Just hours before the Tribune posted this exclusive article on Bill Holland's upcoming performance audit of the RTA and the service boards (CTA, Metra and Pace) I posted that we shouldn't expect too much from that audit. My concern was that the audit might not address larger issues such as transit funding formulas and governance or cast a critical eye on the RTA's proposed Moving Beyond Congestion Plan ($400 million in new operating subsidies and $2 billion in new capital subsidies each year over the next five years). Looks like I was at least partially wrong.
The article, authored by Jon Hilkevitch and Richard Wronski, is based on what appears to be exclusive access to a draft of the audit. According to the article the audit will conclude that "oversight of mass transit in the Chicago region is deeply flawed, hobbled by weak leadership, competition instead of cooperation between the transit agencies, wasteful duplication of services and skewed priorities." No argument with that conclusion.
According to the article the audit will agree with the RTA and the service boards that "public funding over the years has been insufficient to support the level of transit services provided--producing a broken-down, financially stressed system." It is unclear whether this is Mr. Holland's expression of sympathy with their pleas for more money or a criticism of the RTA for not forcing the service boards to make the painful decisions--service cuts and fare increases among others--that is necessary to size the regional transit system so that it matches the operating funds generated by the RTA sales tax (or both).

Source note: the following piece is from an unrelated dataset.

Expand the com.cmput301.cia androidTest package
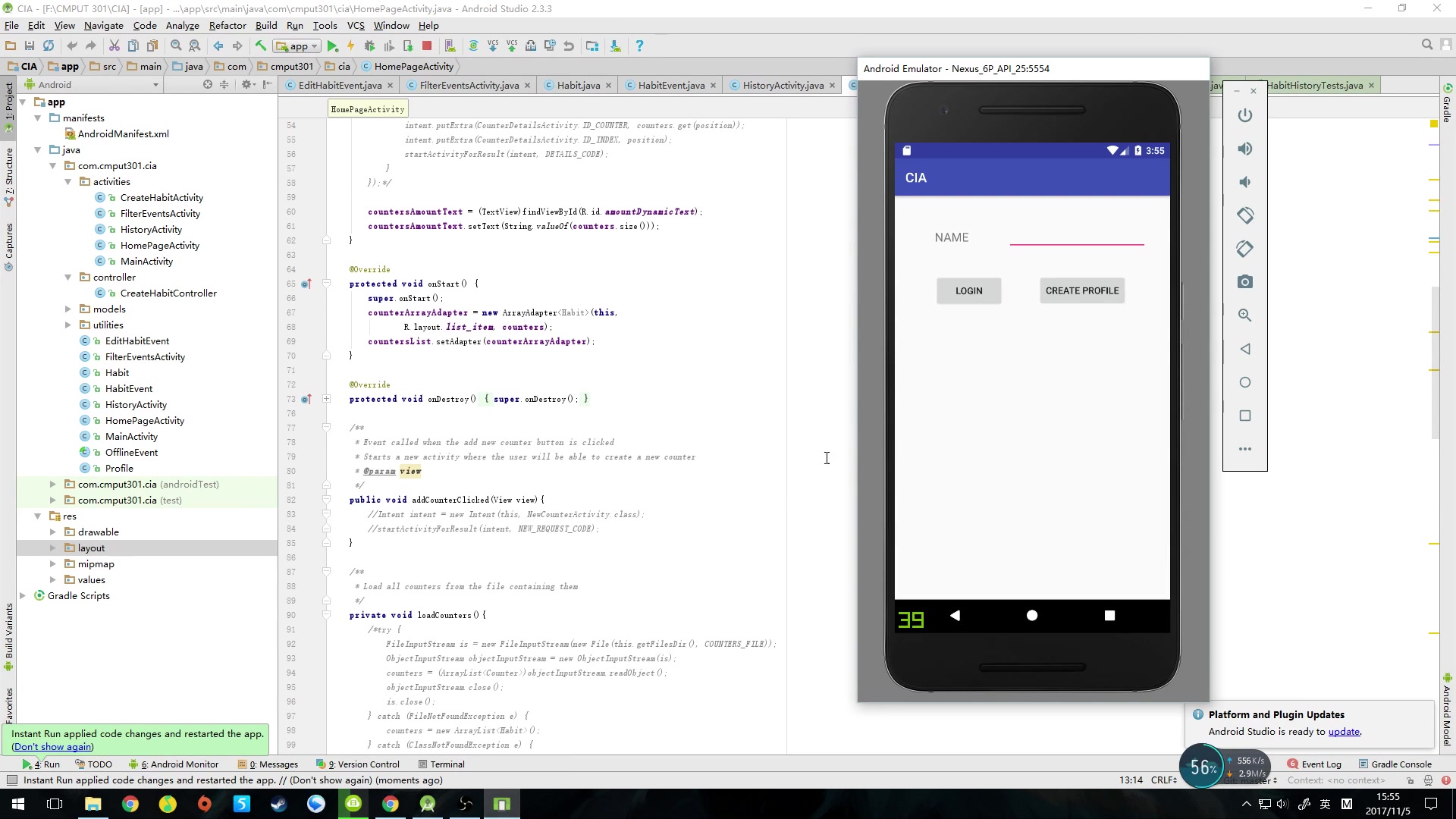The image size is (1456, 819). click(52, 484)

The audit will discuss a variety of core problems that include "the CTA's underfunded employee pensions; transit salaries and benefits that are among the highest in the nation; rampant absenteeism at the CTA; and the lack of strong, centralized planning."
Note that the RTA has been much more sanguine about the efficiency of the service boards. In the preliminary Moving Beyond Congestion report (unfortunately no longer available on the Moving Beyond Congestion website), the RTA concluded that the service boards matched up well with their transit system peer group. In the Final Report, the RTA stressed that service board operating expenses have remained constant on an inflation-adjusted basis (pg. 4 of 139) since 1986. The service boards thus may push back hard against Holland's conclusions in their responses to the draft audit, which are due next Thursday.
The audit will criticize the service boards for "fighting each other for customers, routes and federal funding for pet projects that may not fit into an overall regional transit plan." No argument with this conclusion. The fact that the three service boards plus the RTA each take responsibility for applying for state and federal grants is a recipe for such spats, which are unseemly, divert time and attention of senior service board management and do not advance the goal of an efficient and coordinated public transit system.
According to the article, "'The RTA needs to take more of a leadership role in all aspects of transit,' the audit said, adding that the oversight agency may need more authority from the legislature to get the CTA, Metra and Pace to fall into line." Notably, the audit will "recommend that the transit agencies re-examine system expansion plans and focus on bringing the system into a state of good repair." This recommendation just highlights RTA's wrong-headed recommendation in the Moving Beyond Congestion Final Report that almost $6 billion be spent on system enhancement and expansion projects--over 80 percent by Metra and Pace--while the CTA was apparently short-changed $1.1 billion in capital necessary to bring its system back to a state of good repair.
The interesting question is whether the RTA welcomes or fears the final audit report. On the one hand, the audit is likely to be unsparing that the RTA's has failed to function as an effective oversight agency, which will undercut the RTA's credibility as it shills for $12 billion in new money for transit over the next five years. On the other hand, the RTA can point to the audit's conclusion that the RTA "may need more authority from the legislature to get the CTA, Metra and Pace to fall into line" to argue that if the RTA can just get that authority, plus $12 billion, the RTA will be able to set the regional transit system right.
The General Assembly might properly be a bit skeptical at the RTA's pitch given that the RTA has an institutional history of ceding its existing statutory powers to the service boards, of allocating capital in a way that disfavors investment in the core transit infrastructure, of failing over the past 25 years in getting the three service boards to use a common fare medium, and of being unwilling to force the service boards to live within the financial means provided by the steady stream of operating funds provided by the RTA's sales tax.
It is very difficult to effect significant change simply by adding powers to an organization that is embedded in a 25 year old web of working relationships, expectations and the like. Usually, to effect such change you must scramble the institutional arrangements so that new expectations and working relationships can develop. We will discuss one way to do just this in an upcoming post.